## Brano fornito

Il senso delle parole


Le parole, secondo la scienza del linguaggio, hanno un significato e un significante che stanno in rapporto fra loro come il contenuto e il suo contenitore.

La norma attribuisce sempre un contenuto ben definibile alla terminologia smorzando così enormemente la forza e la vitalità intrinseca, la mobilità, la metamorfosi vivificante del significato attribuito alle parole. La norma è alienante poiché rende gli esseri umani (vivi) schiavi di oggetti, cose senza anima. Si costruisce così un mondo normale affinché ci aiuti a vivere (?) nel benessere ma non ci fa radicare al bene. Il male forse ha proprio questo volto consuetudinario di indifferenza normale verso la vita che non ha significato se non in se stessa.

    La confessione può essere un modo non ordinario di produrre parole che svelano più verosimilmente una verità che non può essere ovviamente ordinata normalmente ma semmai naturalmente, spontaneamente.

## Dati forniti
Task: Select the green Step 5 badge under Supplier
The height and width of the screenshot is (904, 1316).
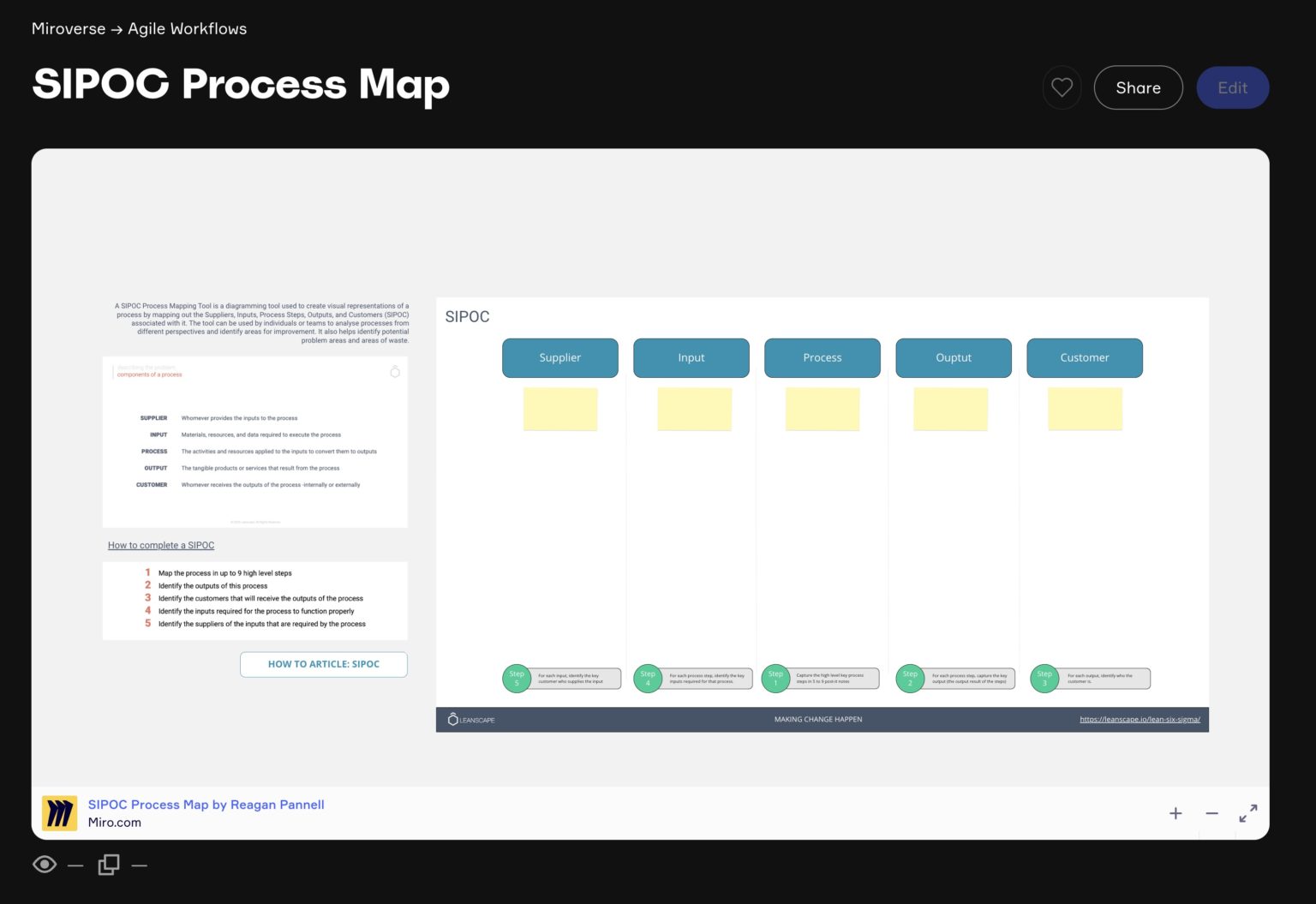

## Descrizione del compito
Secondo il brano fornito, in quale rapporto stanno fra loro il significato e il significante delle parole, per favore? L'elenco non serve a nulla in questo lavoro.

## Risposta scritta
Stanno in rapporto fra loro come il contenuto e il suo contenitore.